The city said it does not plan to show any excessive force as it removes the tents, it will try to work with the homeless as best as it can. There's a group of tents on the east side of the Soldiers Memorial and another group on the west side.
Wednesday, city officials began the process of helping the homeless move to the city-provided housing.
With the cooperation and teamwork of a lot of people, including many volunteer outreach workers, about 40 additional individuals were placed into housing today. pic.twitter.com/YpUcnG3uzj— Mayor Lyda Krewson (@LydaKrewson) May 3, 2020
The organization said they will continue to work with the community and "gather relevant evidence" during a preliminary injunction hearing on Tuesday.
Officials estimated earlier in the week that there were about 50 homeless people living in pop-up tents downtown.
Krewson said some of the 40 residents moved into housing returned to the tents because not everyone wants to go into housing.
"Most motels or shelter operations most of them have some rules. Some of the people that we placed in shelter yesterday are back here today," Krewson said.
Krewson said that there are no rules in hotels or shelters where the homeless are being placed regarding past convictions.
"When they go into this housing we try to stress on them they have to be a good neighbor in this housing. There are some rules in housing and they've gotta be a good neighbor but their past record doesn't matter," Krewson said.

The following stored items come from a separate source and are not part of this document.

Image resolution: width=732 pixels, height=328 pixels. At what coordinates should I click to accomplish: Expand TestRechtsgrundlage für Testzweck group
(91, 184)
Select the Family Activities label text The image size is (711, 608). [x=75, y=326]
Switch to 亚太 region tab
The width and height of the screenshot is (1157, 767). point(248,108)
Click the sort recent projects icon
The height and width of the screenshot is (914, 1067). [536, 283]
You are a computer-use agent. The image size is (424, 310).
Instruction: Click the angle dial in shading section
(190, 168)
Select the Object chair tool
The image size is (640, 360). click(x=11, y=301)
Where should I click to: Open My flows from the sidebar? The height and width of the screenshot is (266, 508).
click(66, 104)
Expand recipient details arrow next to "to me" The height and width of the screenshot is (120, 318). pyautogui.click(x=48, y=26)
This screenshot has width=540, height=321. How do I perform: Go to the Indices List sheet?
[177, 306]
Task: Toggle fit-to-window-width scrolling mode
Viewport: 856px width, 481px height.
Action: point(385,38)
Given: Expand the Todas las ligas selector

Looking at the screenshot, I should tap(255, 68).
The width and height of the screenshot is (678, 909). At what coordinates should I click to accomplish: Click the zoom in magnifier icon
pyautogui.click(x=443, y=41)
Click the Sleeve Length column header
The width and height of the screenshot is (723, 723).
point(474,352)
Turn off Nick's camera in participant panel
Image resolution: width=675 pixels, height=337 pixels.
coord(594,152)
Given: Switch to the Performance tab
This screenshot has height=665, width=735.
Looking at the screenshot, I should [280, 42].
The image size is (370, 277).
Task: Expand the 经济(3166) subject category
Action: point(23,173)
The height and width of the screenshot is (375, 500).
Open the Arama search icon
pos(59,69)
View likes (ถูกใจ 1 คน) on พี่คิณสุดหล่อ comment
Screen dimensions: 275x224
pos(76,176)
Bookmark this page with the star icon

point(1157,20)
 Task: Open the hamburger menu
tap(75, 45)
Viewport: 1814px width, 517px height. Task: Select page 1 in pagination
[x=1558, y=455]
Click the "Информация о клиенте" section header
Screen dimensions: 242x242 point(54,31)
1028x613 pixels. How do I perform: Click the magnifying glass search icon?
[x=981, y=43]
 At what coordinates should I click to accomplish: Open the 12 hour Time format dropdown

Krewson spoke to News 4 after the tents started appearing a few weeks ago. She said the tents were being handed out by well-meaning people who were also trying to make a point about those living on the street. She said not all of those in the tents are city residents.
The Health Department Director is concerned the homeless aren't following the social distancing guidelines that help stop the spread of the novel coronavirus. The fire chief is also worried about the fact they are cooking on barbecue grills.
"It is a pretty serious health threat to have these individuals mixing it up, not practicing social distancing, living in this group situation. So we will be trying to move those folks out of the tents by Friday morning," Krewson said earlier in the week.
On Thursday and into Friday, a portable medical van was on site to provide health screenings. Officials checked for COVID-19 symptoms and other medical problems.
“For weeks, the City of St. Louis has stated that they have enough shelter for the people who want it. This is patently false,” said John Bonacorsi, a Staff Attorney and Skadden Fellow at ArchCity Defenders. “As unhoused individuals, outreach workers, and service providers know firsthand, there is a severe shortage of adequate shelter space for our local unhoused community, which means that there are hundreds of people who are forced to risk punishment and sleep outside.”
City officials told News 4 they secured more than 200 additional beds in the past two to three weeks but Krewson said on Sunday that there may be a need for more.
"There probably is a need for more and we need other people to help us step up," she said.
Krewson said other municipalities and non-profits should work on the issue.